Si le mouvement #MeToo a fait grand bruit aux Etats-Unis et en France, certains pays ont été relativement peu sensibles au mouvement. C’est le cas du Japon, où la loi, trouble, a tendance à gracier les violeurs. Une situation insupportable pour les victimes d’agression, qui manifestent pacifiquement depuis avril pour réclamer une révision de la loi, ainsi qu’une remise en question profonde de la société.

Une loi désuète qui favorise les agresseurs

La législation nippone, qui date de 1907, remet systématiquement en cause la parole des victimes, et demande à l’accusation des preuves solides de l’usage d’une force écrasante, de menaces, ou de l’incapacité de la victime à échapper à l’agression.

L’absence de consentement, ainsi que la notion d’abus psychologique ne sont donc pas un critère pour le texte, et il reste à la charge de la victime de prouver qu’elle a fait tout son possible pour échapper au viol. Un flou juridique qui est à l’origine de nombreux acquittements, en faveur des agresseurs.

Depuis l’affaire Shiori Ito, une journaliste victime de viol qui a eu le courage de porter plainte, les langues se délient cependant, les plaintes augmentent (elles ont alors bondi de 5 à 39 %), et les témoignages accablants s’enchaînent, relayés par les médias.

Le 12 mars, l’acquittement d’un homme par la cour de Fukuoka, ayant estimé que la plaignante, une collègue de travail n’avait pu exprimer son absence de consentement du fait que la victime était ivre et inconsciente, fait grand bruit. Même son de cloche le 29 mars, lorsqu’un père est reconnu non coupable de viols répétés sur sa fille de 14 ans, malgré les nombreux films pédopornographiques retrouvés dans le domicile familial.

— kenchiro168 / Shutterstock.com

Des manifestation et des associations pour prendre la parole et faire bouger les choses

Une situation intolérable, pointée du doigt par plusieurs associations, comme Voice Up qui lutte pour la protection des victimes et une modification en profondeur de la législation. L’association a d’ailleurs mis en ligne une pétition qui, forte de plus de 47 000 signatures, réclame en priorité une redéfinition de la notion de consentement, une reconnaissance immédiate de la notion de viol lorsque l’acte à été perpétré sur un mineur âgé de moins de 13 ans, mais également la fin de « l’exigence d’une preuve » que la victime n’a pu se défendre.

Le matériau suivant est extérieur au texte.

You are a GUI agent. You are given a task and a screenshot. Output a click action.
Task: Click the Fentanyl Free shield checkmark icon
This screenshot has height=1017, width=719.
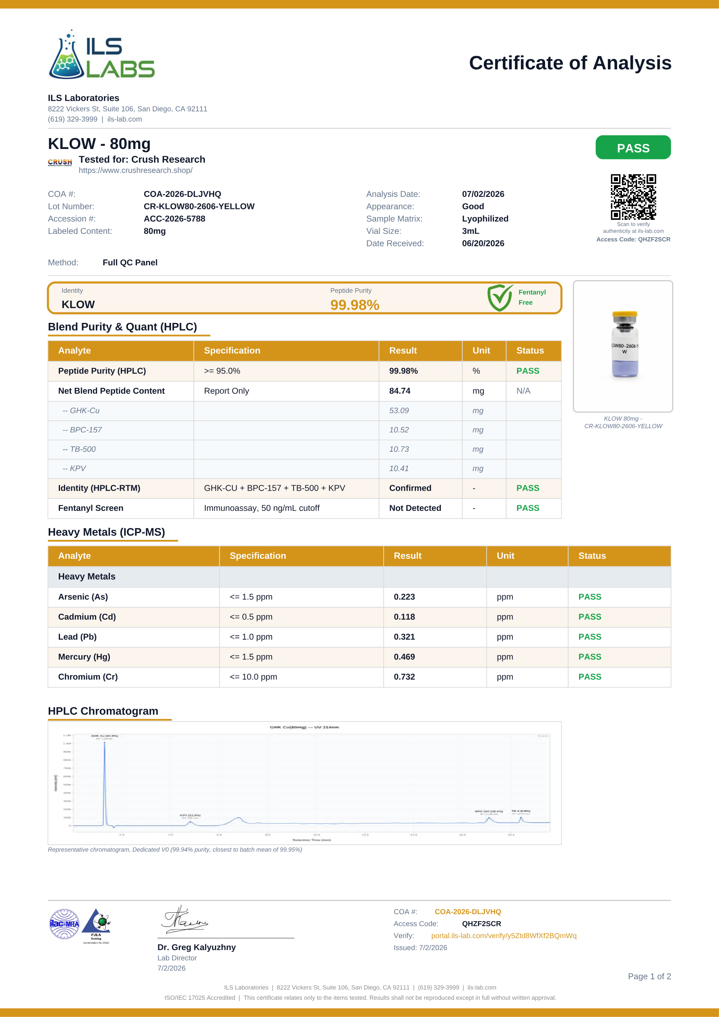tap(500, 298)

Comme l’explique Kazuna Yamamoto, l’étudiante à l’origine de l’association Voice Up, « au Japon, le harcèlement sexuel a pris tant de formes différentes. C’est si courant que l’on ne mesure même plus la violence de ces actes. C’est dramatique. »

Selon l’avocate Yukiko Tsunoda, la situation est exacerbée par le passé extrêmement patriarcal du Japon, un pays où le silence et la pudeur sont de mise. Selon elle, les principes sexistes sont profondément ancrés dans le système judiciaire nippon.

Pas étonnant, lorsque l’on sait que le pays a été classé 110e sur 149 dans le dernier rapport du Forum économique mondial sur les inégalités entre les sexes. Des manifestations ont également lieu tous les 11 de chaque mois, pour encourager les victimes à prendre la parole, et pour communiquer au gouvernement l’émotion vive que soulèvent ces décisions de justice.

Ces rassemblements, connus au Japon sous le nom de Flower Demo, et initiés par les ONG Spring, Voice Japan et Human Rights Watch, incitent les femmes à se rassembler, une fleur à la main, pour se recueillir en hommage aux victimes et partager leurs témoignages. Une situation entendue par le gouvernement japonais, et « prise très au sérieux », selon un responsable du ministère de la Justice. Il ne reste plus qu’à espérer que ces voix féminines courageuses encouragent le gouvernement à entamer une refonte en profondeur de la loi, pour lever les stigmates sur les agressions sexuelles dans l’archipel, et enfin offrir aux victimes l’exutoire qu’elles méritent.